Quote exactly, and only, the lines of the material below from the line with "Select Install CA-signed" through the line with "1568x605 pixels.".

- Input data -
################
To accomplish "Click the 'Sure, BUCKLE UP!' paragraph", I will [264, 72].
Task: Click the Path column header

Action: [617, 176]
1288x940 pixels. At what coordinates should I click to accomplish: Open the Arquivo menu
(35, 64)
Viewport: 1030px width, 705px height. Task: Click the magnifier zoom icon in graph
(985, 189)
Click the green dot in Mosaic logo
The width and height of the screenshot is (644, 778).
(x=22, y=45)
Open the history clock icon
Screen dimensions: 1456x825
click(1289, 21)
################
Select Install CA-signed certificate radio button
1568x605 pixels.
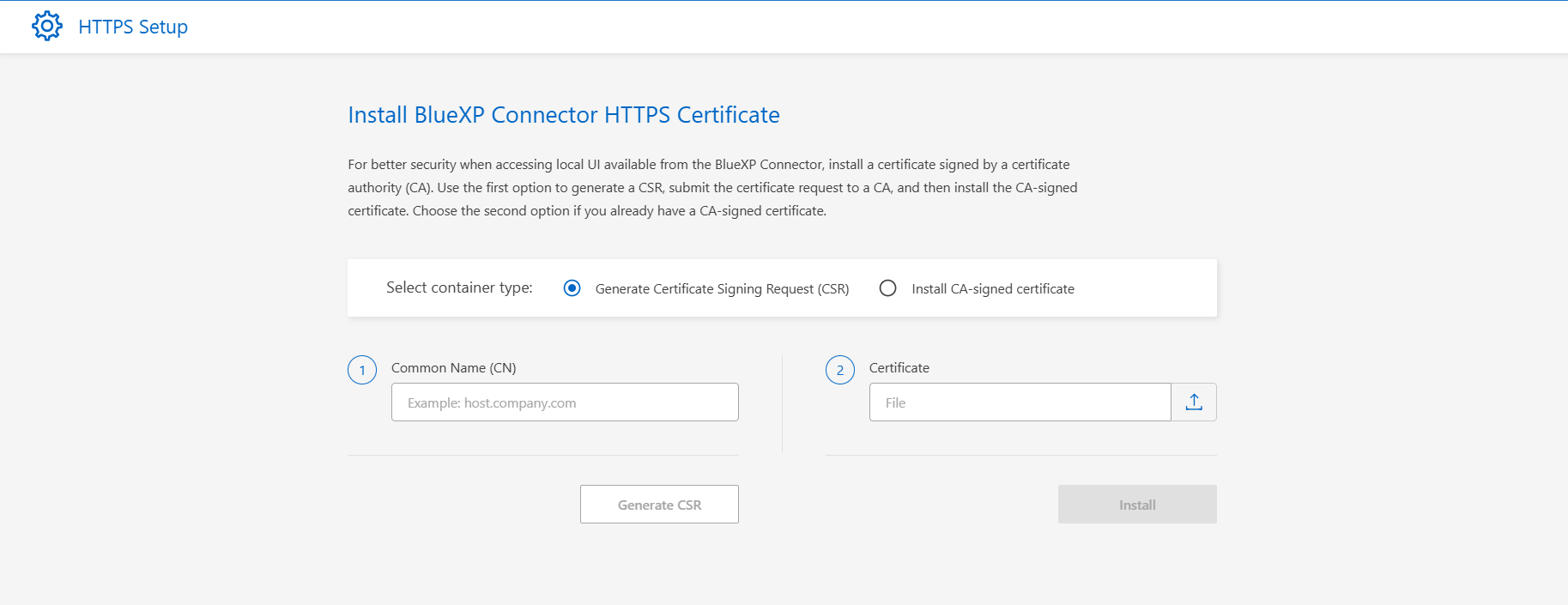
################
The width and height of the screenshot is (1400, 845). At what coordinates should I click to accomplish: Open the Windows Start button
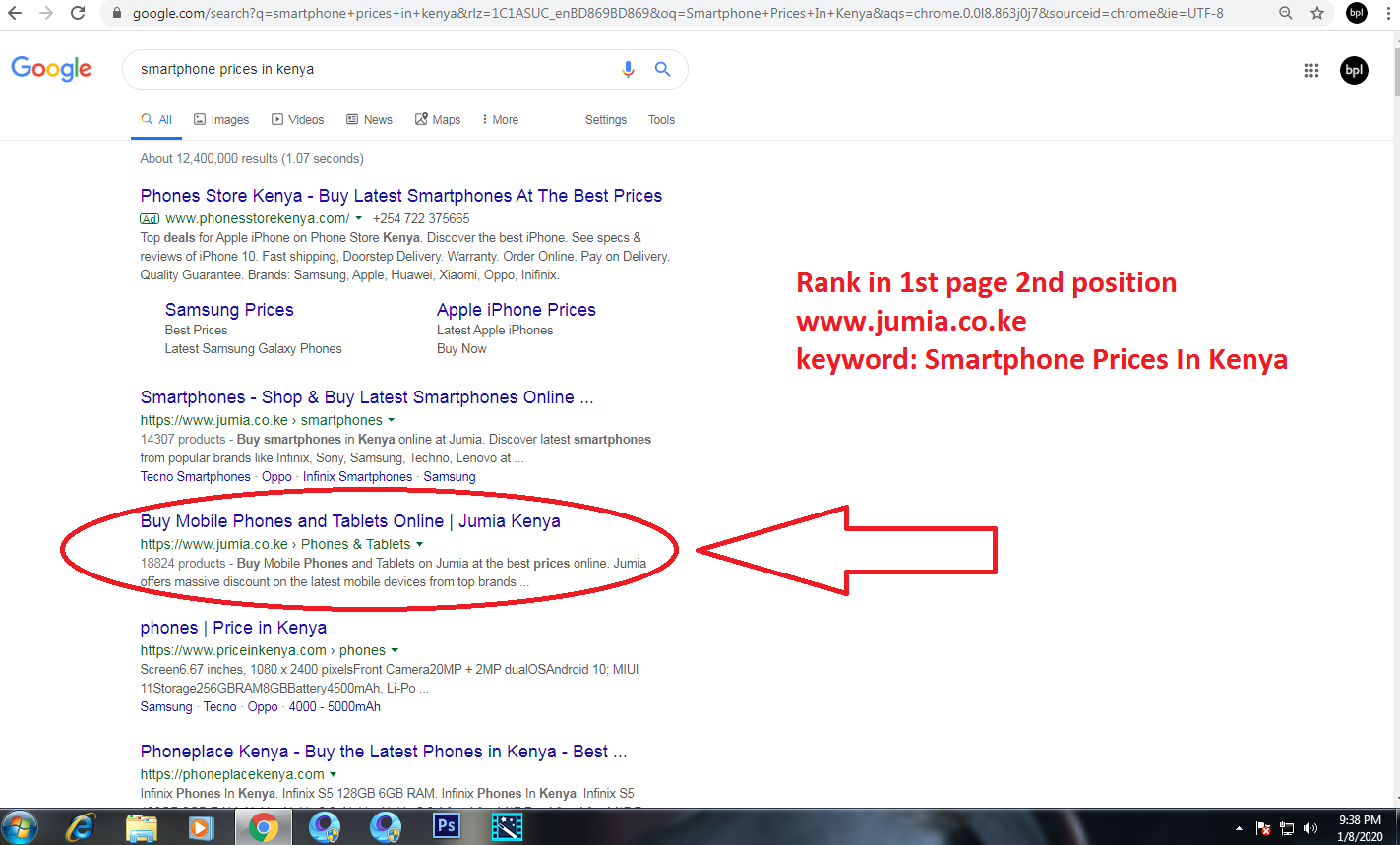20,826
################
- Solution -
Select Install CA-signed certificate radio button
1568x605 pixels.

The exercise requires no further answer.